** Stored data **
-=-=-=-=-

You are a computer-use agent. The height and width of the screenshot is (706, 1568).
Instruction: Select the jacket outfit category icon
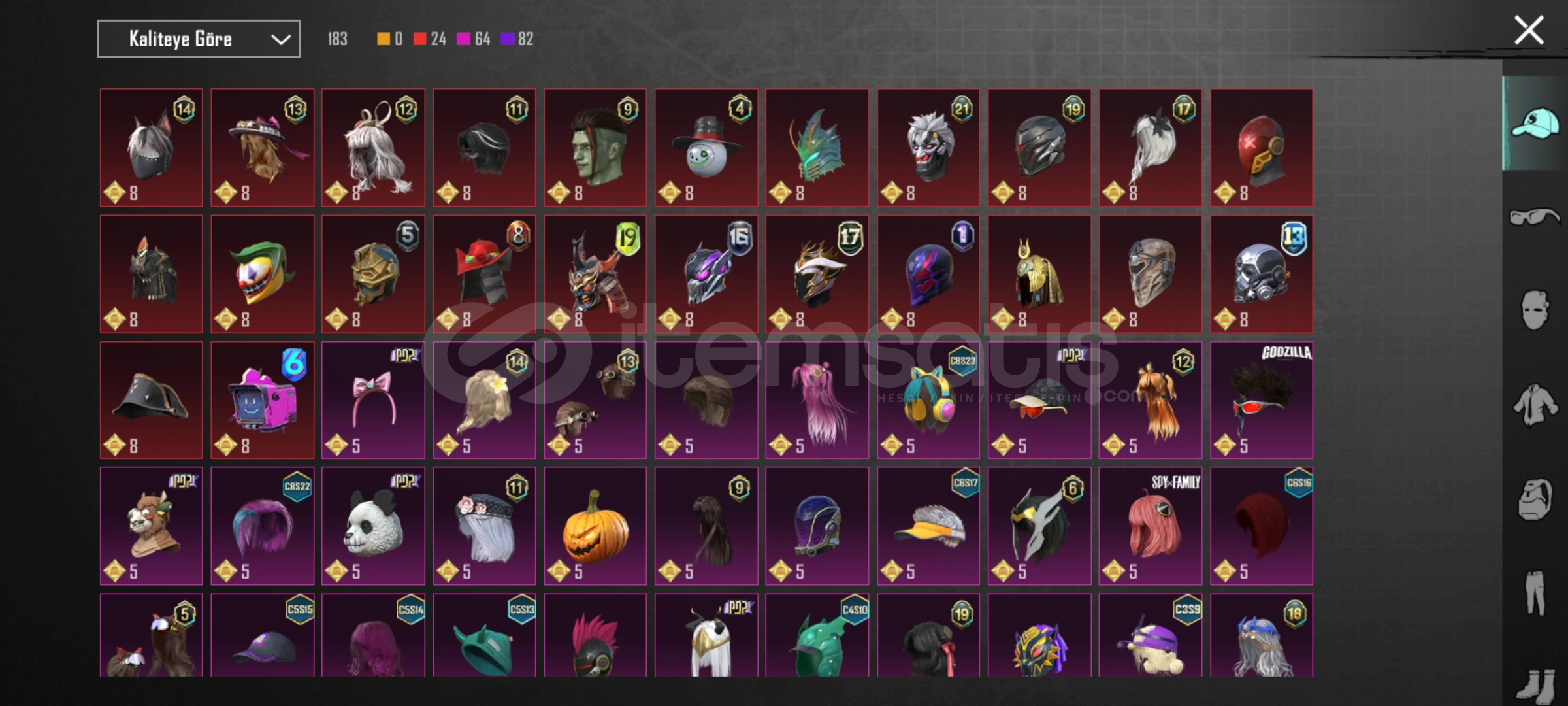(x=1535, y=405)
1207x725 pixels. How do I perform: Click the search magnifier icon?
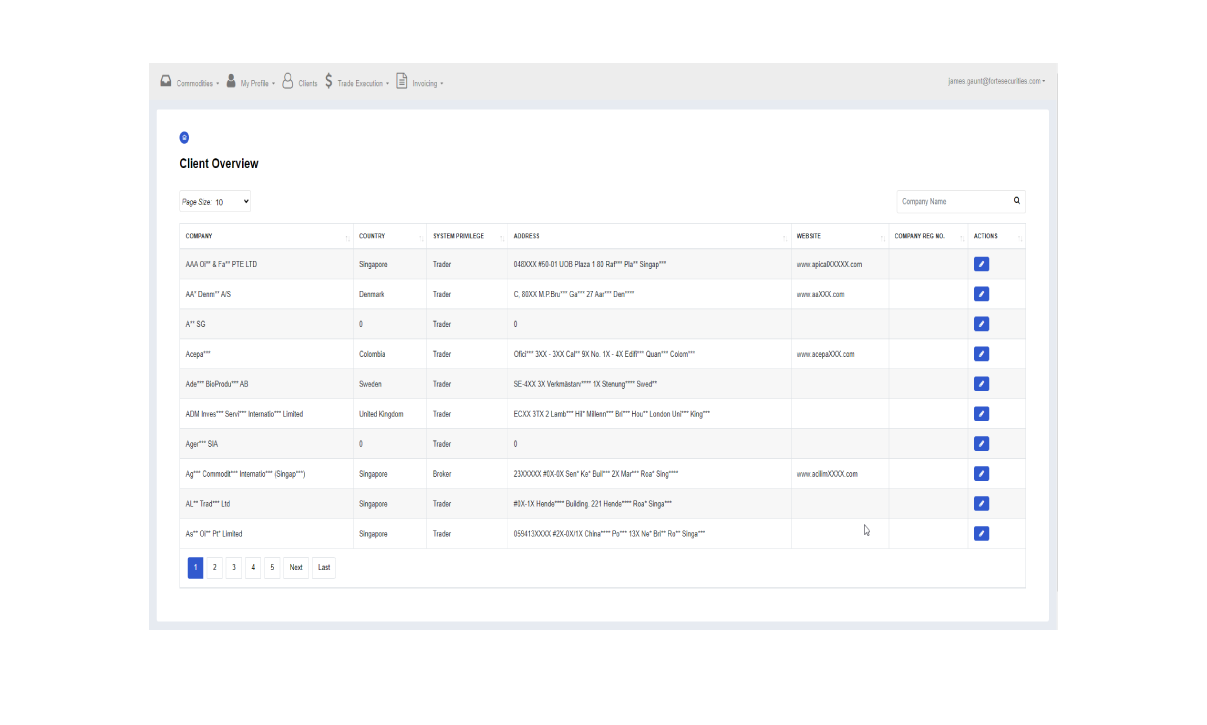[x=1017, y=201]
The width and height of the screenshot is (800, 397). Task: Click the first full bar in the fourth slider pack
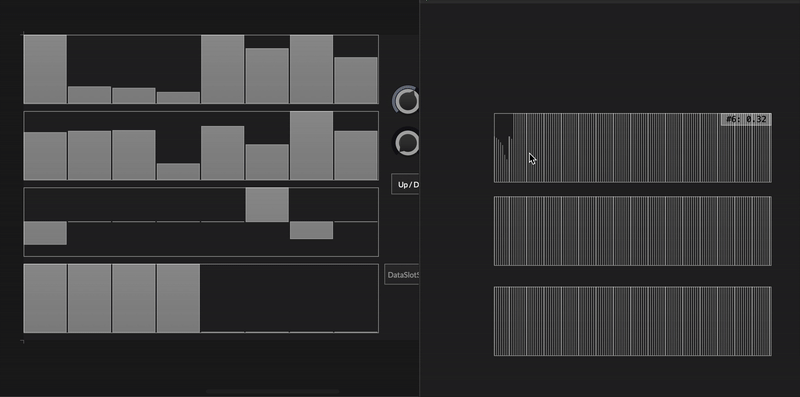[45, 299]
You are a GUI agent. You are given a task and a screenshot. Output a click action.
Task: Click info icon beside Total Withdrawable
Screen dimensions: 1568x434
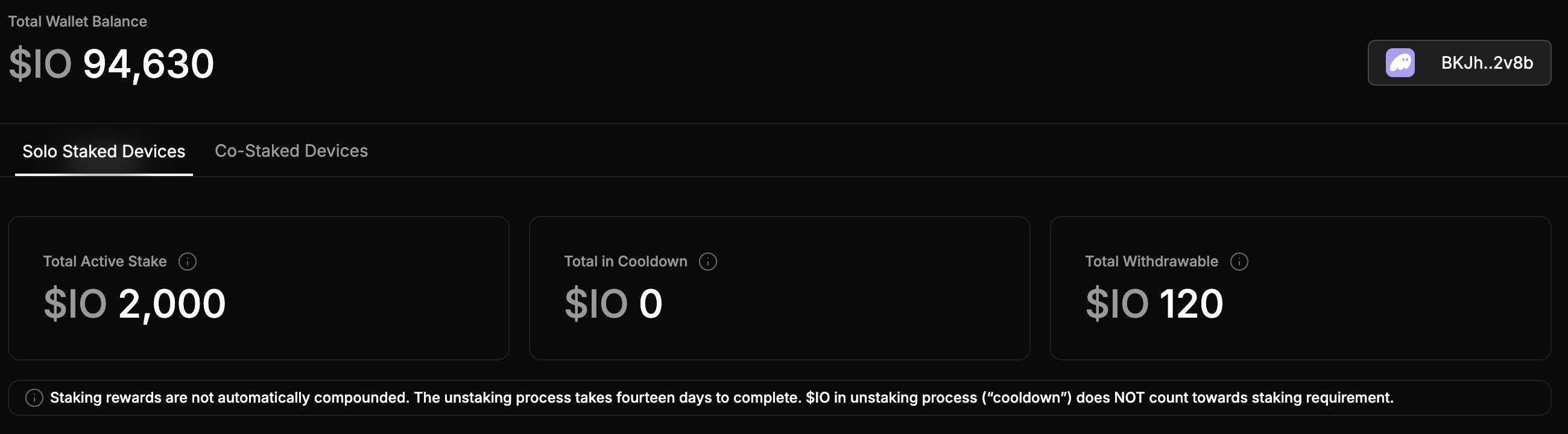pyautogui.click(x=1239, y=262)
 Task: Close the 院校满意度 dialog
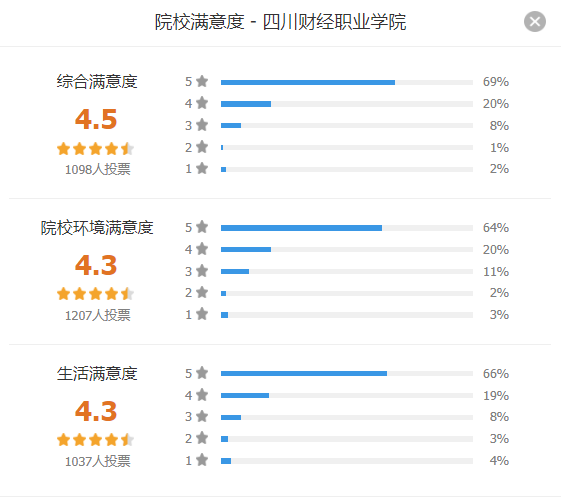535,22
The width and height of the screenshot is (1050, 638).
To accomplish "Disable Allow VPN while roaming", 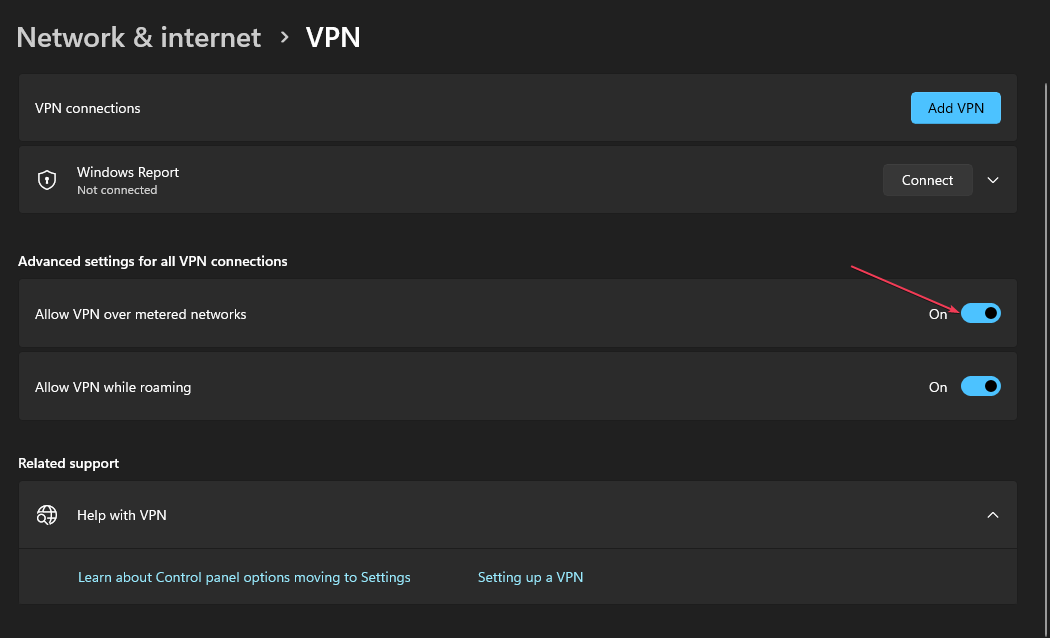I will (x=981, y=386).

-=-=-=-=-

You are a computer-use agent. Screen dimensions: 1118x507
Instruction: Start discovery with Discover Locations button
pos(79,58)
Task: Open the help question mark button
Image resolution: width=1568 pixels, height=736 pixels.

-=-=-=-=-

** INSTRUCTIONS FOR THE TASK **
Copy the lines above exactly, beginning at the line that has "Task: Open the help question mark button" and stopping after the line that has "Image resolution: width=1568", and omit the rest.

** TASK RESPONSE **
Task: Open the help question mark button
Image resolution: width=1568 pixels, height=736 pixels.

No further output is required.